TST restabelece reintegração de trabalhador por desproporcionalidade em PAD

A ministra Maria Helena Mallmann, do Tribunal Superior do Trabalho (TST), determinou a reintegração de um trabalhador aos quadros da Saneago, ao restabelecer liminar anteriormente revogada que havia suspendido os efeitos de processo administrativo disciplinar (PAD) que resultou na dispensa.

A decisão, proferida em caráter liminar, também determina o restabelecimento do plano de saúde e das vantagens do vínculo, sob pena de multa diária de R$ 1 mil em caso de descumprimento. A ministra ainda determinou a comunicação imediata ao Tribunal Regional do Trabalho da 18ª Região e à 5ª Vara do Trabalho de Goiânia.

O caso teve origem após a dispensa do empregado com base em PAD instaurado pela Saneago. Na ação trabalhista, o pedido de tutela de urgência foi inicialmente negado pelo juízo da 5ª Vara do Trabalho de Goiânia, o que levou à impetração de mandado de segurança. Em momento posterior, houve concessão parcial de liminar para reintegração, posteriormente revogada com a extinção do processo sem resolução do mérito e, ao final, denegação da segurança pelo Tribunal Regional do Trabalho de Goiás.

Desproporcionalidade

Ao analisar o pedido cautelar, a ministra considerou presentes os requisitos da tutela de urgência. Destacou que há indícios de desproporcionalidade na penalidade aplicada, uma vez que o trabalhador, com 34 anos de serviço, não possuía antecedentes disciplinares. Também ressaltou que parecer da própria área jurídica da Saneago apontou a possibilidade de aplicação de sanção mais branda, como suspensão.

Outro ponto relevante foi a demora no andamento do processo principal, agravada por sucessivas declarações de suspeição de magistrados, o que tem prolongado a solução definitiva da controvérsia. Segundo a decisão, esse cenário intensifica os prejuízos ao trabalhador, especialmente diante de seu quadro de saúde, que inclui doença renal e transtornos psicológicos, além da perda do plano de saúde.

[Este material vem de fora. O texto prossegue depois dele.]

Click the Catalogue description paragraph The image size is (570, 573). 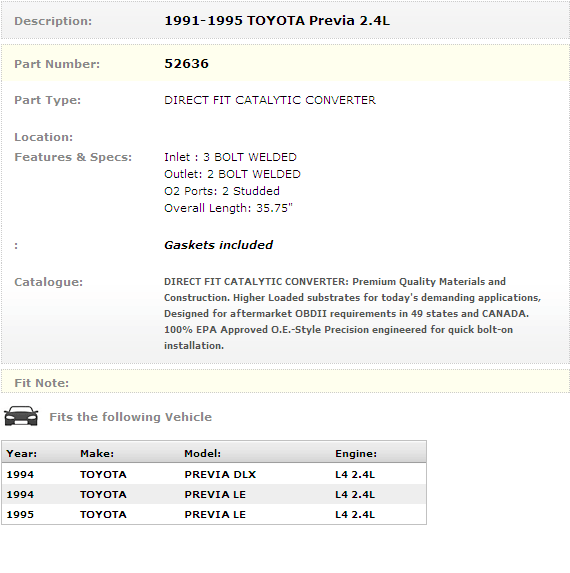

A ministra também consignou que a reintegração não acarreta prejuízo à empresa, que volta a contar com a prestação de serviços do empregado, enquanto a negativa da medida pode causar danos graves ao trabalhador.

Outro ponto relevante foi a situação de saúde do trabalhador. Segundo os autos, ele enfrenta problemas renais e apresentou agravamento de quadro psicológico, o que reforçou a urgência da medida, sobretudo diante da perda do plano de saúde durante o período fora da empresa.

Em seu favor, a Saneago apresentou contrarrazões e interpôs recurso, defendendo a validade do processo administrativo disciplinar instaurado para apuração dos fatos, bem como das penalidades aplicadas ao empregado, no âmbito do procedimento interno.